INSTRUCTIONS TO FOLLOW | Repeat verbatim, and only, the lines of the data below, beginning at the line that contains "Task: Open the Menu hamburger icon" and stopping after the line that contains "Select the Activity sidebar item".

Entries taken from a collection:
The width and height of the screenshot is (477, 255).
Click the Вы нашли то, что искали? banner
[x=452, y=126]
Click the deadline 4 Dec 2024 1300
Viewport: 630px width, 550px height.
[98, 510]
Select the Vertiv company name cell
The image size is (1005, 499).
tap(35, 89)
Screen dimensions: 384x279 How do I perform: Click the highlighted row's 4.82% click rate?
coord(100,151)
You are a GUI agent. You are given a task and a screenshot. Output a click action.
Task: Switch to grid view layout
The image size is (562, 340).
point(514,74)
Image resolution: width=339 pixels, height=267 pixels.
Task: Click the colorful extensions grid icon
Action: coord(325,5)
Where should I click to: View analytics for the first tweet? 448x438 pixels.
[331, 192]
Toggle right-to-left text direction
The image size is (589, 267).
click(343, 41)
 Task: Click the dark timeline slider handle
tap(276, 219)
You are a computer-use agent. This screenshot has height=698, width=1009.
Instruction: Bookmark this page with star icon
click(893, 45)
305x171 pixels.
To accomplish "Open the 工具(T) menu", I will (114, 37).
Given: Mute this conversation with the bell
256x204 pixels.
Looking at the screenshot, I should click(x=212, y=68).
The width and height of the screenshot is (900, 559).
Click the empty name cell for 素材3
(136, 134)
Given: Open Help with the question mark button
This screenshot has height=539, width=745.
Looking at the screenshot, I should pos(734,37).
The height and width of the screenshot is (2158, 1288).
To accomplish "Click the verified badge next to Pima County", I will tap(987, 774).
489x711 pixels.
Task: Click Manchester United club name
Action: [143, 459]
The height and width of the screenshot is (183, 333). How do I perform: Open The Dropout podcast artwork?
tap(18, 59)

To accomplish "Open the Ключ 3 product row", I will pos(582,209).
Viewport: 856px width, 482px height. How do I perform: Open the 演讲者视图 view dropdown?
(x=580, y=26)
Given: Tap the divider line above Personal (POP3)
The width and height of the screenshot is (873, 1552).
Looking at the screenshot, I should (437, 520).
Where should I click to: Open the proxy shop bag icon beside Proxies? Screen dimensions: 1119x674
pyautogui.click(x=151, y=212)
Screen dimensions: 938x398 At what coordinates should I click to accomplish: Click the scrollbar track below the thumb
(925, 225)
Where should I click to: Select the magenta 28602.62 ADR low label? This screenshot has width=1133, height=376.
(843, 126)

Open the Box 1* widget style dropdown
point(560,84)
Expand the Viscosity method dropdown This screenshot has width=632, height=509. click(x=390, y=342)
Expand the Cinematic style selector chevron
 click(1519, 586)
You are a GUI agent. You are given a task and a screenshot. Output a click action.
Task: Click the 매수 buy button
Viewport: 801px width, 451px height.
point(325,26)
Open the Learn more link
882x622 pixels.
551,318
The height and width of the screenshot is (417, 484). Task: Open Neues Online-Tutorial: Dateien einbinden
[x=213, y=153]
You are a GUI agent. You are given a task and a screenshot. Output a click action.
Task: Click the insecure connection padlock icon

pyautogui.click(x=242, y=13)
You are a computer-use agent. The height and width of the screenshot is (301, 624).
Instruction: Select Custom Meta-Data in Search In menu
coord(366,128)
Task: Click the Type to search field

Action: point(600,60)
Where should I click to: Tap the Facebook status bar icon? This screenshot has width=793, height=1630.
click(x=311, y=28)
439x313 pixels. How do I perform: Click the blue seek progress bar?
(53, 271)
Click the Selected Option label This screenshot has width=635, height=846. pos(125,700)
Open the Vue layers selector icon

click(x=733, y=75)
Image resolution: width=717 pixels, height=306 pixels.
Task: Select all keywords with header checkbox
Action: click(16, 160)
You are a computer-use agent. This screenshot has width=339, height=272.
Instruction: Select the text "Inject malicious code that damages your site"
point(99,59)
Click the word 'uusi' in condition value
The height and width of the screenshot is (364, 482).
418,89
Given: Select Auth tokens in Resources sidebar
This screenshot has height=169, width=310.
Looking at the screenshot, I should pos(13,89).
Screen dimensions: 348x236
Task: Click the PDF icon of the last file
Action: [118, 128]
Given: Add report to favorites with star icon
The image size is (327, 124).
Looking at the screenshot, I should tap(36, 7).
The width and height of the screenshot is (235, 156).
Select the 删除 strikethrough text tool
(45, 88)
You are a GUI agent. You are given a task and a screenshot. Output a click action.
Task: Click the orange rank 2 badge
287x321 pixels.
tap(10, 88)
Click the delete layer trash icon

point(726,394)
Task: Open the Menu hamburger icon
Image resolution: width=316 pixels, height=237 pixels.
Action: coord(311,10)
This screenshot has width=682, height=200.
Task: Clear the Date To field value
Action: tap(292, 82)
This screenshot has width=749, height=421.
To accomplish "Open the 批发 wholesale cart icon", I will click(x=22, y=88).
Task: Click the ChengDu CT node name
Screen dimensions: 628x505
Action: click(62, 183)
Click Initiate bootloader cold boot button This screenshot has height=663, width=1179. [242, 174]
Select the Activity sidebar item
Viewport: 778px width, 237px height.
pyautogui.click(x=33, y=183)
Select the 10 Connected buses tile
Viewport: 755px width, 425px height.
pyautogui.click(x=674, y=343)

OUTPUT |
Task: Open the Menu hamburger icon
Image resolution: width=316 pixels, height=237 pixels.
Action: coord(311,10)
This screenshot has width=682, height=200.
Task: Clear the Date To field value
Action: tap(292, 82)
This screenshot has width=749, height=421.
To accomplish "Open the 批发 wholesale cart icon", I will click(x=22, y=88).
Task: Click the ChengDu CT node name
Screen dimensions: 628x505
Action: click(62, 183)
Click Initiate bootloader cold boot button This screenshot has height=663, width=1179. [242, 174]
Select the Activity sidebar item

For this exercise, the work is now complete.